NOTIZIE EST #248 - JUGOSLAVIA/KOSOVO
1 luglio 1999


[Riportiamo qui sotto due articoli pubblicati dalla Stratfor (http://www.stratfor.com) un'agenzia di informazioni che si occupa di intelligence, le cui posizioni sono come minimo molto discutibili, ma che spesso pubblica materiali dagli spunti decisamente interessanti]

I SETTORI DEL KOSOVO LIMITANO L'INFLUENZA DEGLI USA E DELLA RUSSIA
(Stratfor, 19 giugno 1999)

__________

* [Esercizio]:
Ricopia parola per parola l'intero brano selezionato qui sopra.

* [Insieme di dati]:
__________

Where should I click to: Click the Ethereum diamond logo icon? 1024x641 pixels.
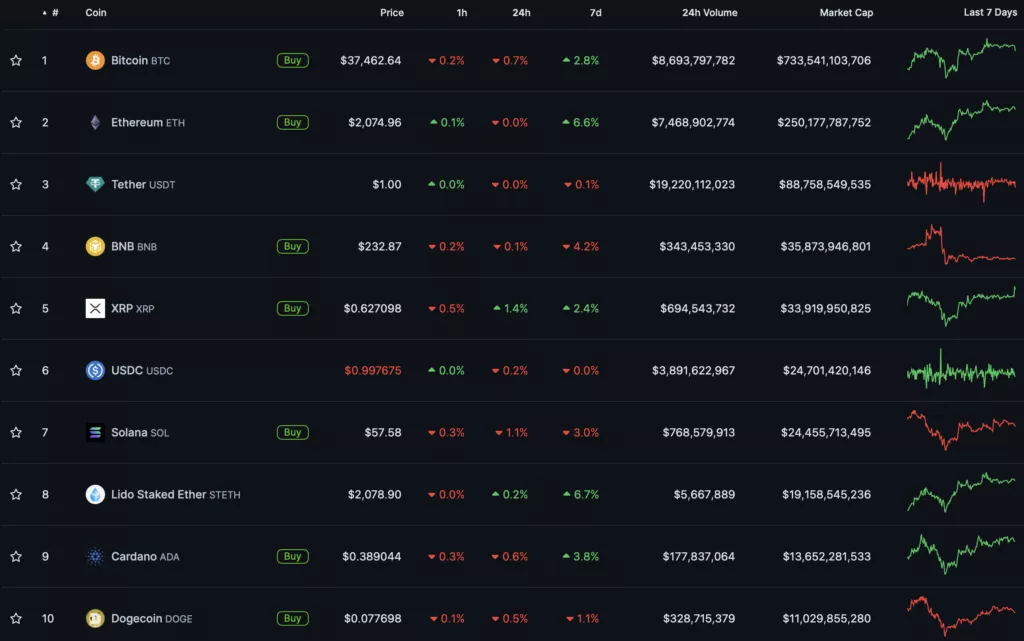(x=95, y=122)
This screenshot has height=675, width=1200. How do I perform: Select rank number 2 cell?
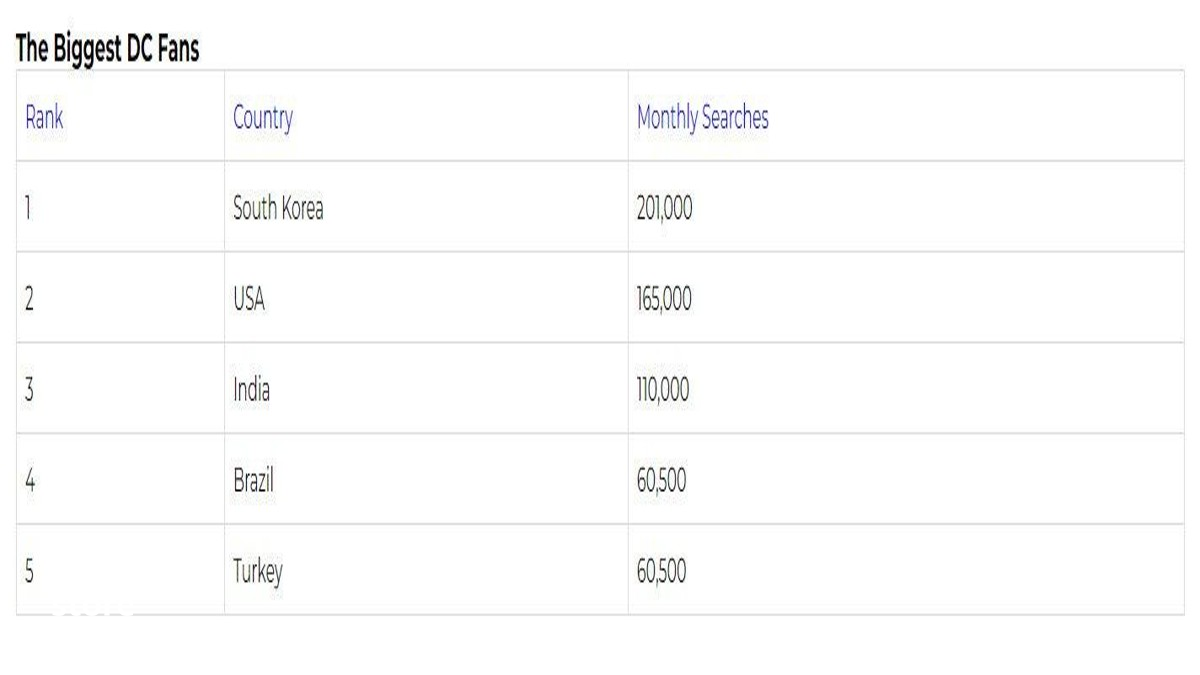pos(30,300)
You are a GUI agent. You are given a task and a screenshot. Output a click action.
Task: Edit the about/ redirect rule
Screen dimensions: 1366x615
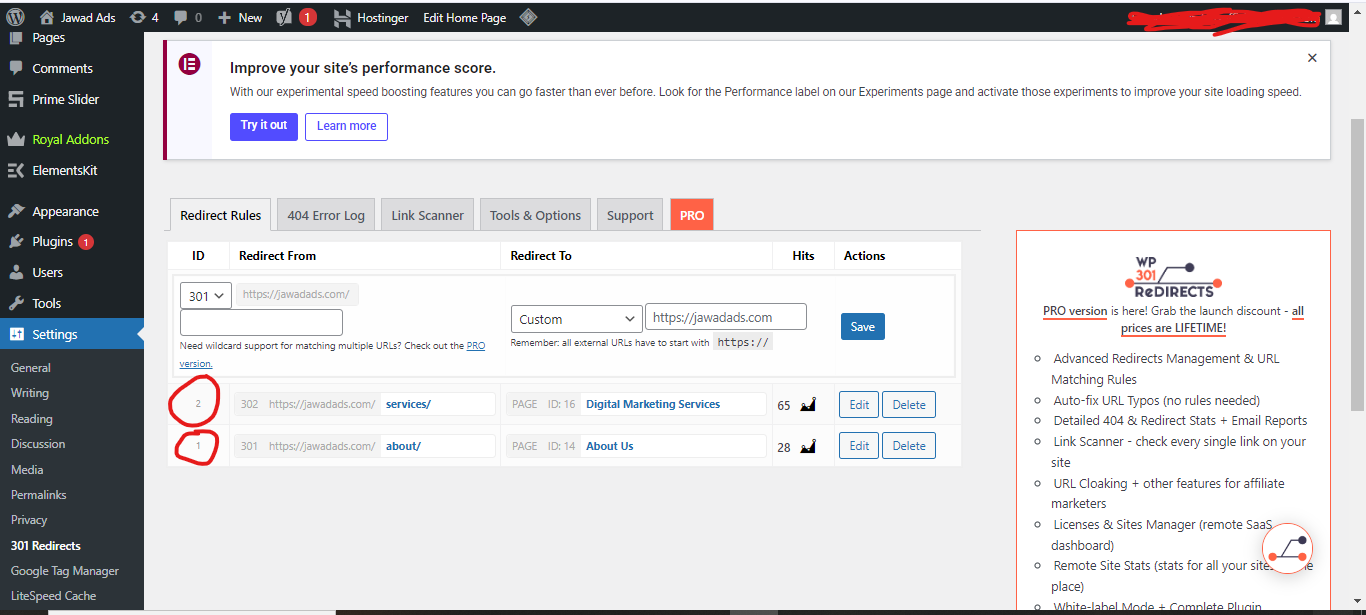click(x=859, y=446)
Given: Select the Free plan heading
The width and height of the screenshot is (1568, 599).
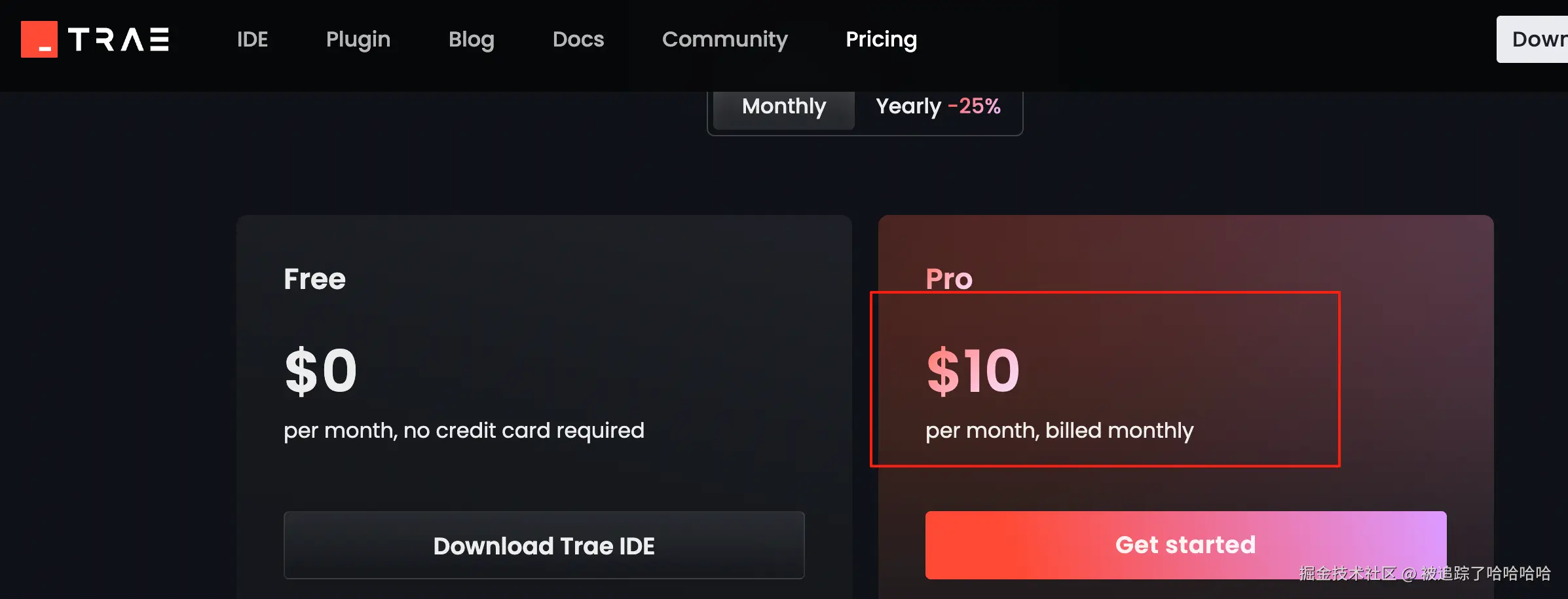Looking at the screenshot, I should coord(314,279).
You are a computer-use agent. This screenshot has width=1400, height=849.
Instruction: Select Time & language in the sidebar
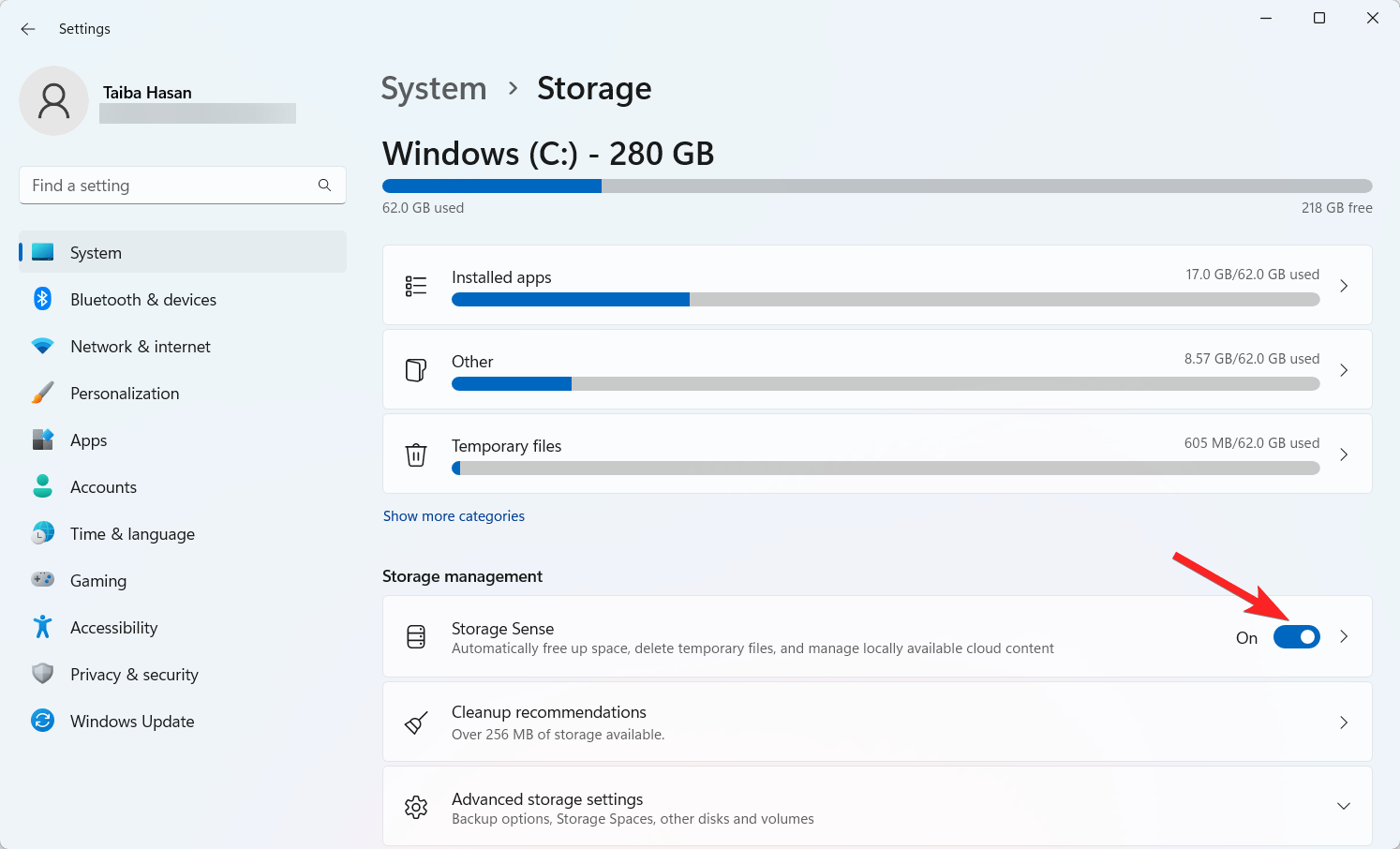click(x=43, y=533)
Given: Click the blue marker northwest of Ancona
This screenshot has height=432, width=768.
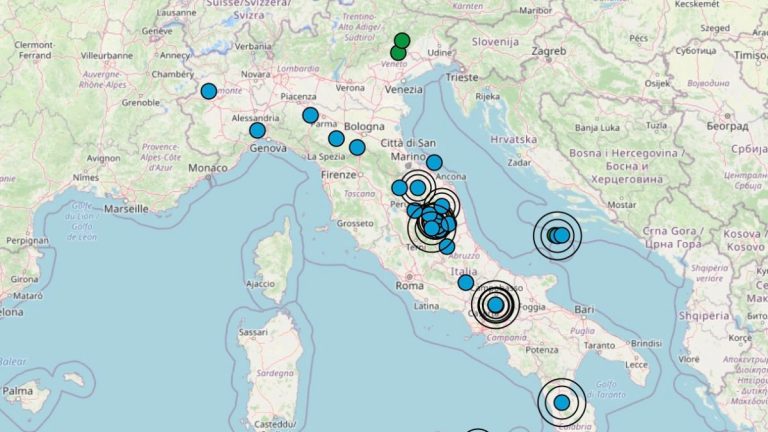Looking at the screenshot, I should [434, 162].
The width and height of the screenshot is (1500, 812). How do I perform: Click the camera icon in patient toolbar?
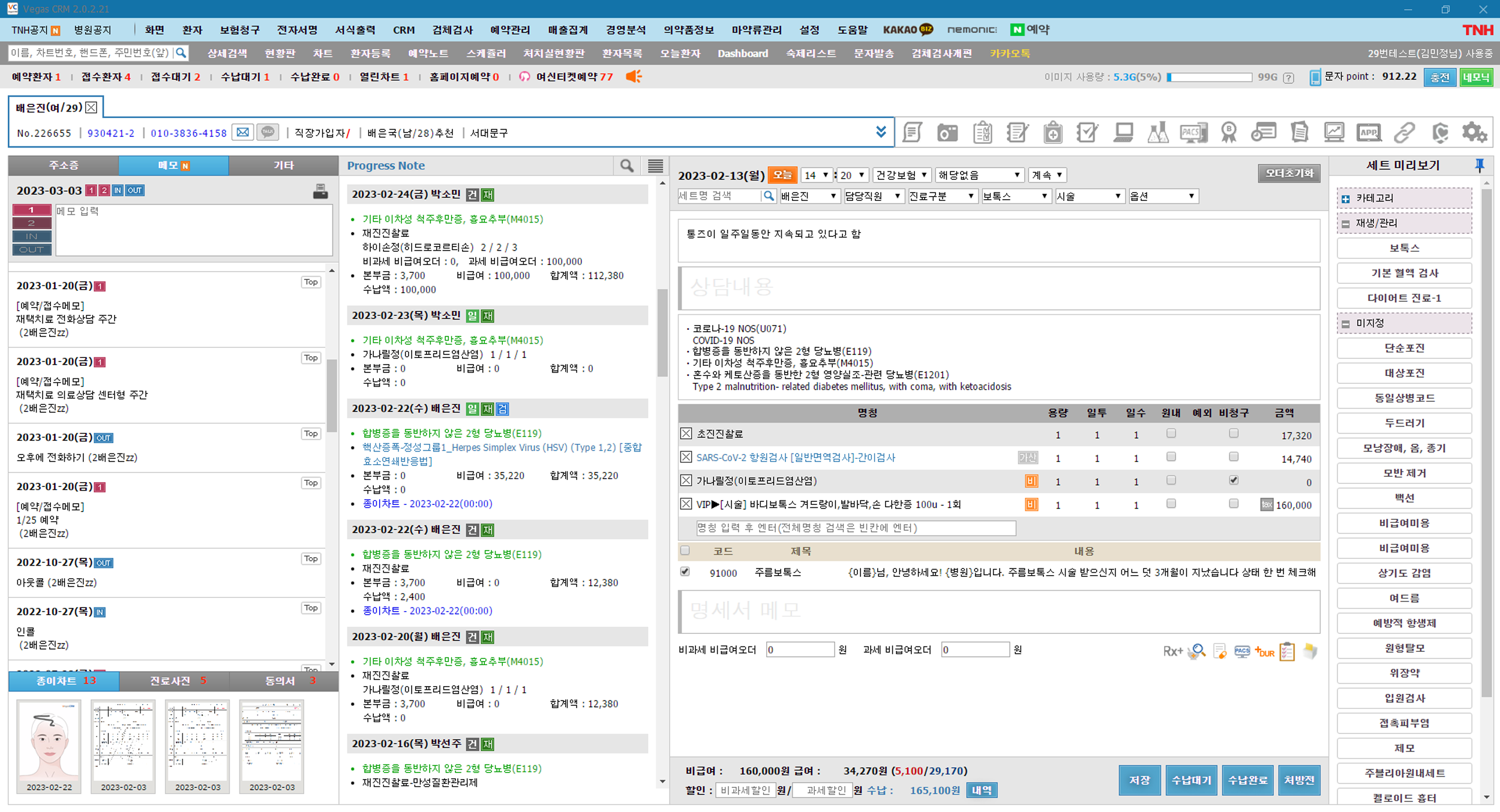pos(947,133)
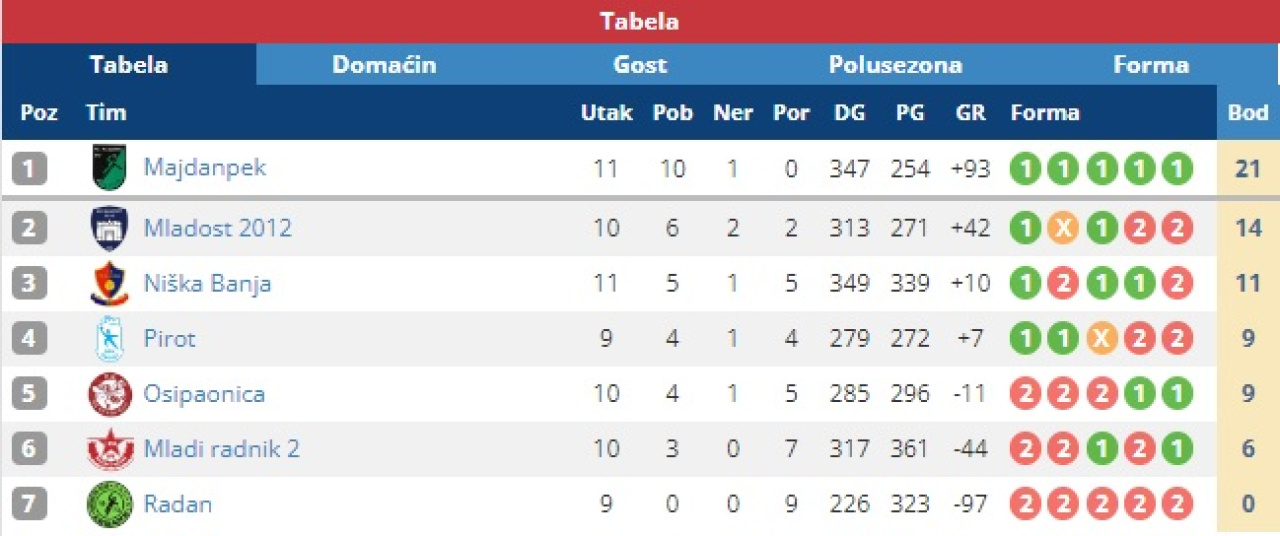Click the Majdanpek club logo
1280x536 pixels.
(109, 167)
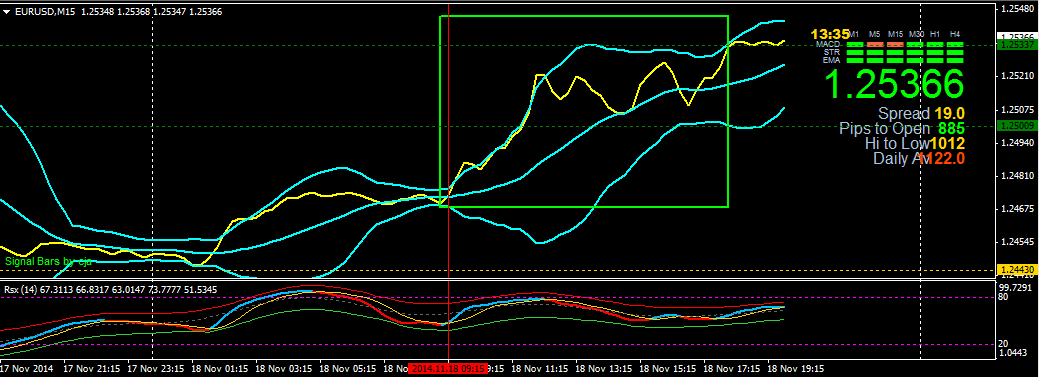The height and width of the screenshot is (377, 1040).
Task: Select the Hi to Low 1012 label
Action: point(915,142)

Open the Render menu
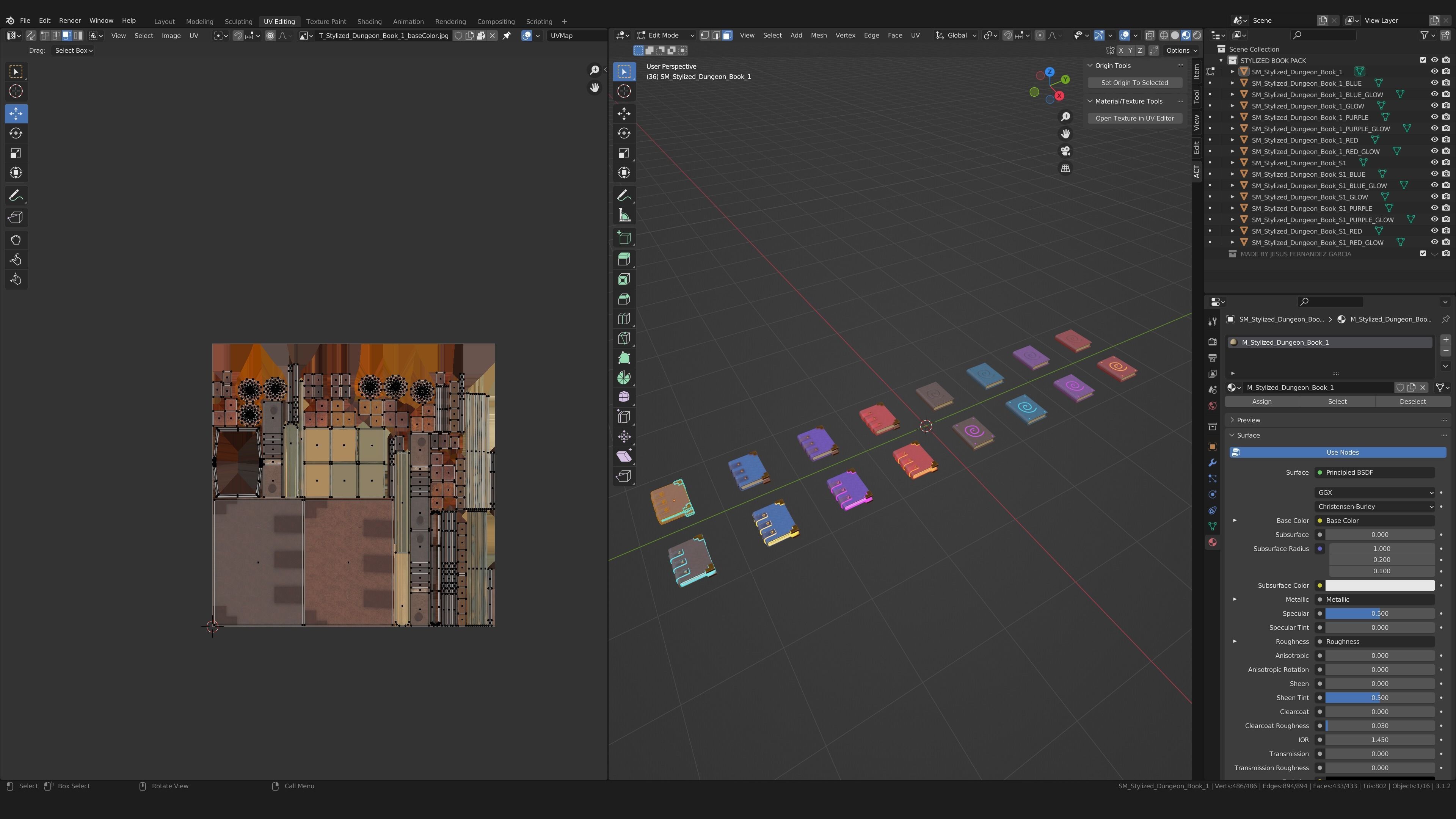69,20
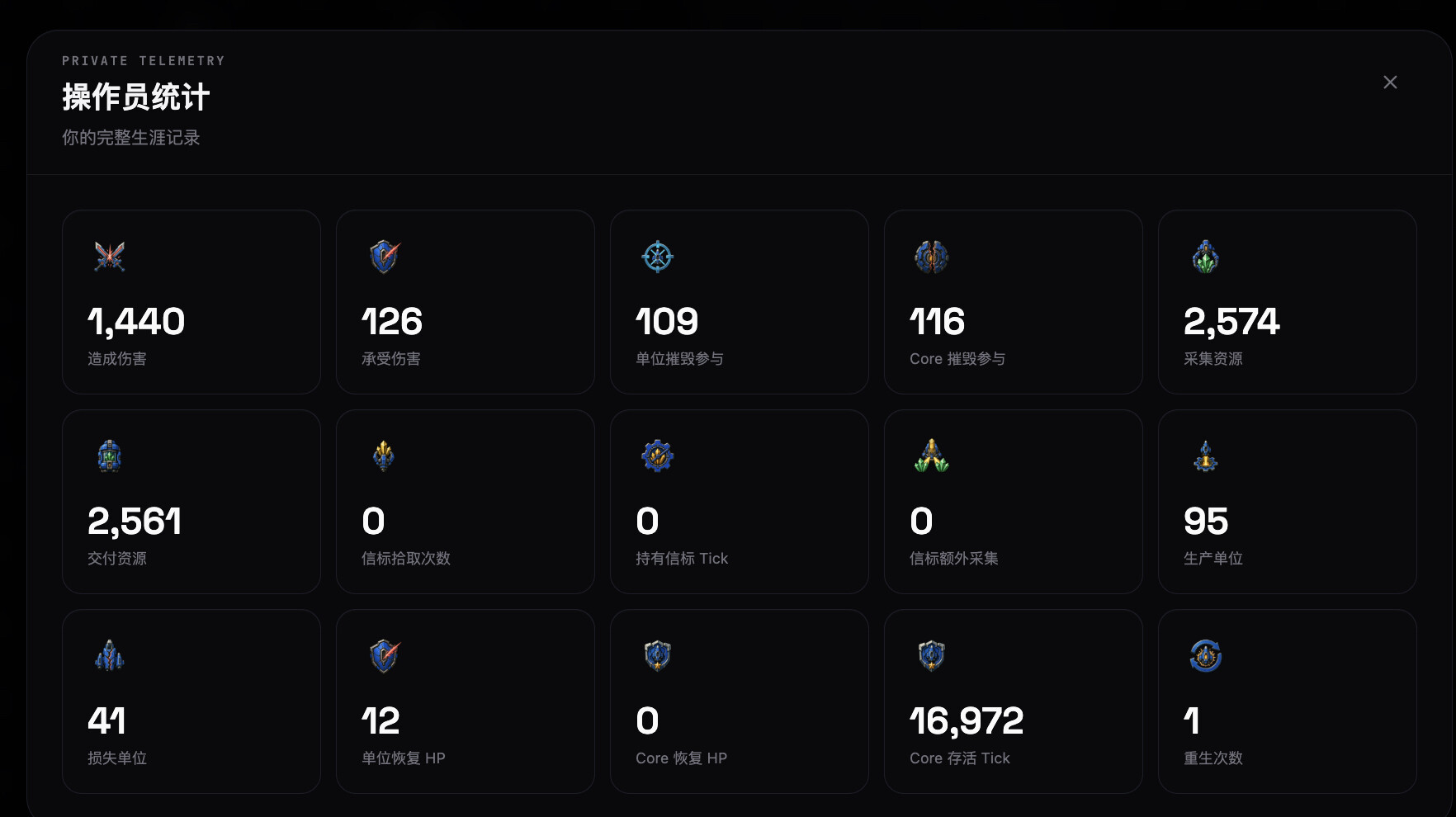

__________

* [Risposta completa]:
NOTIZIE EST #248 - JUGOSLAVIA/KOSOVO
1 luglio 1999


[Riportiamo qui sotto due articoli pubblicati dalla Stratfor (http://www.stratfor.com) un'agenzia di informazioni che si occupa di intelligence, le cui posizioni sono come minimo molto discutibili, ma che spesso pubblica materiali dagli spunti decisamente interessanti]

I SETTORI DEL KOSOVO LIMITANO L'INFLUENZA DEGLI USA E DELLA RUSSIA
(Stratfor, 19 giugno 1999)